« C’est clair » que la cheffe doit partir, plaide l’ex-ministre libérale Nicole Ménard

(Québec) La contestation du leadership de Dominique Anglade se poursuit même si, pour la première fois depuis une semaine, des membres du caucus libéral sont montés au front pour lui réitérer leur appui.

Ministre sous Jean Charest, présidente du caucus sous Philippe Couillard et whip en chef après les élections de 2018, Nicole Ménard soutient que le temps est venu pour Dominique Anglade de quitter son poste.

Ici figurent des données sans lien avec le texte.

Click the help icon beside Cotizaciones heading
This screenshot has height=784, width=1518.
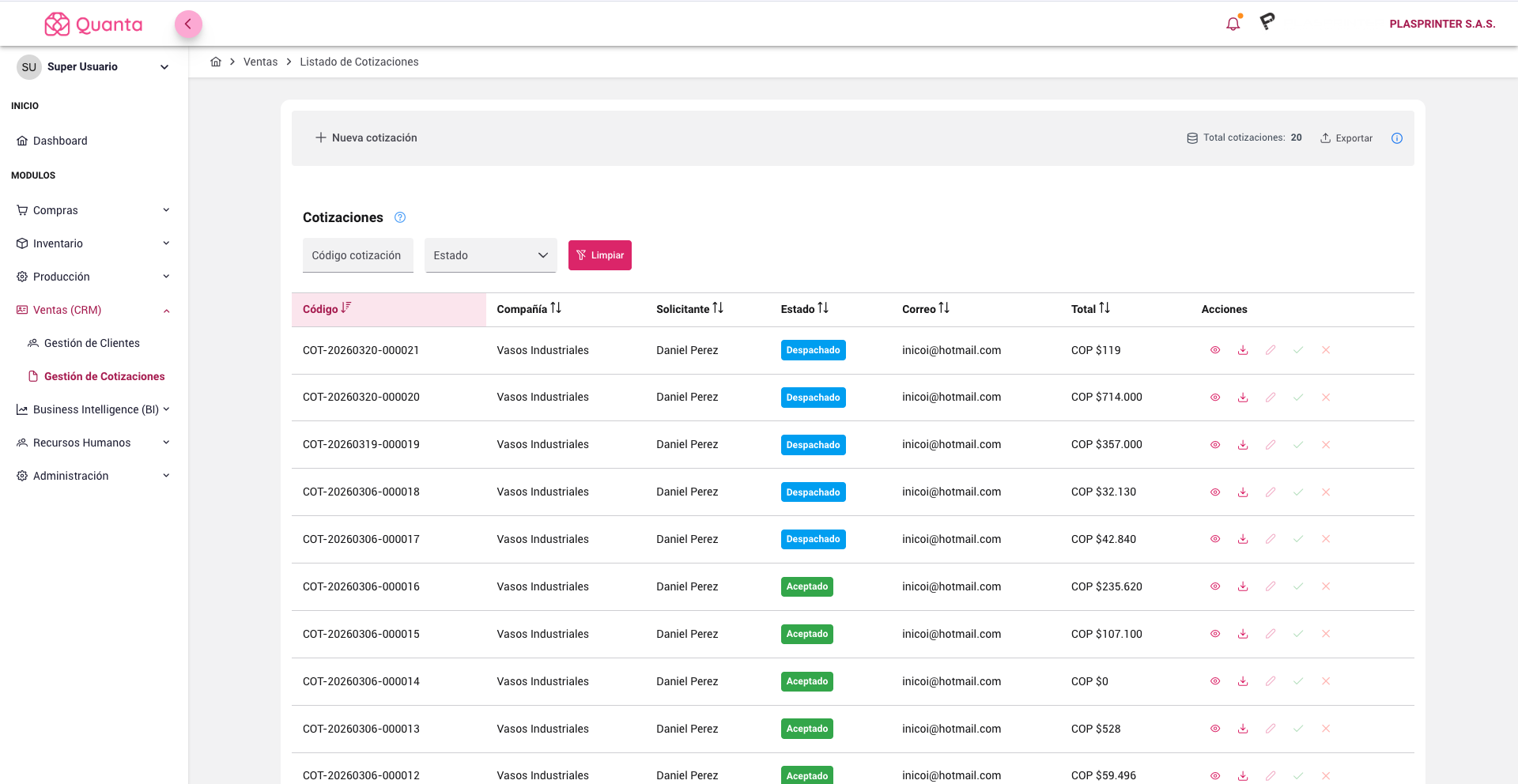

« C’est clair » à ses yeux qu’elle n’est plus apte à diriger le Parti libéral du Québec (PLQ). « Je trouve ça épouvantable, terrible, ce qui se passe. On ne se reconnaît plus » au parti, affirme Nicole Ménard, qui a été députée de Laporte, en Montérégie, pendant 15 ans avant de quitter la vie politique cette année. L’expulsion de la députée Marie-Claude Nichols est la goutte qui a fait déborder le vase, selon elle.

« C’est une déception, c’est décevant et c’est triste à mourir. C’est un parti dans lequel je me sentais tellement confortable », lâche-t-elle, ajoutant qu’elle ne l’est « définitivement plus ».

Elle souhaite maintenant que Dominique Anglade prenne « la bonne décision ».

Si je m’appelais Dominique Anglade, je saurais quoi faire : je partirais assez vite. Je n’attendrais pas de me faire dire de m’en aller. […] J’éviterais de me faire chasser.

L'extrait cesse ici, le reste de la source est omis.